**The data:**
—————
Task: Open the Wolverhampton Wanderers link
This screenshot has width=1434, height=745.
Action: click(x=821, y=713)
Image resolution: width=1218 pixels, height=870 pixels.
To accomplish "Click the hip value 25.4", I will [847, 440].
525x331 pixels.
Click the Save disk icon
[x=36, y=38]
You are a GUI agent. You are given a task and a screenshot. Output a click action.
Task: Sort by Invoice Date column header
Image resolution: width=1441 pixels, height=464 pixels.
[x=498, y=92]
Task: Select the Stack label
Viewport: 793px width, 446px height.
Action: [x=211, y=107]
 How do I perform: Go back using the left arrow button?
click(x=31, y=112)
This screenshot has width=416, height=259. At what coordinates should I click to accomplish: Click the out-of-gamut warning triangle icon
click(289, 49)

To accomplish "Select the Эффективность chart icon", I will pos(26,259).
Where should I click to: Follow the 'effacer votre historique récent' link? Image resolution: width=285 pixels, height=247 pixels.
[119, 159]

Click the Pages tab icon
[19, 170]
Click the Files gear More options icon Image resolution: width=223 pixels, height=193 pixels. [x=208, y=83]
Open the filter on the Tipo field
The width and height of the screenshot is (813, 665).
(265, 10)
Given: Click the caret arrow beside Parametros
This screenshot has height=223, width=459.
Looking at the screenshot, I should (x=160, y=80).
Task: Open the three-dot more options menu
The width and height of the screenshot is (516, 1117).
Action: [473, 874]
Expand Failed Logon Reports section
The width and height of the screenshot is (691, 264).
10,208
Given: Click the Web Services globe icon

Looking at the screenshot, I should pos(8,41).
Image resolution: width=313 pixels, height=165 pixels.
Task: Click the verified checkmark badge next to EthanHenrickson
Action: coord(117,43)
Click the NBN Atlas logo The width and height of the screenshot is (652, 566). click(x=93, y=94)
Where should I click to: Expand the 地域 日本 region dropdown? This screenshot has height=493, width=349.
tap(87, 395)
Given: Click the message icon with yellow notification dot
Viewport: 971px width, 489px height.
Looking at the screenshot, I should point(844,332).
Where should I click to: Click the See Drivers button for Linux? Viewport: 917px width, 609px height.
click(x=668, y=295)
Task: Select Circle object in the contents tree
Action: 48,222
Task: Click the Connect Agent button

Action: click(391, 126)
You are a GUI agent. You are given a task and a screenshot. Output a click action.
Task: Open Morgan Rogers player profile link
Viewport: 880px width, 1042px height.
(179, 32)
—————
Copy each line exactly, from the line containing "Where should I click to: Click" down to the last line of the material, and no other lines.

Where should I click to: Click the See Drivers button for Linux? Viewport: 917px width, 609px height.
click(x=668, y=295)
Task: Select Circle object in the contents tree
Action: 48,222
Task: Click the Connect Agent button

Action: click(391, 126)
You are a GUI agent. You are given a task and a screenshot. Output a click action.
Task: Open Morgan Rogers player profile link
Viewport: 880px width, 1042px height.
(179, 32)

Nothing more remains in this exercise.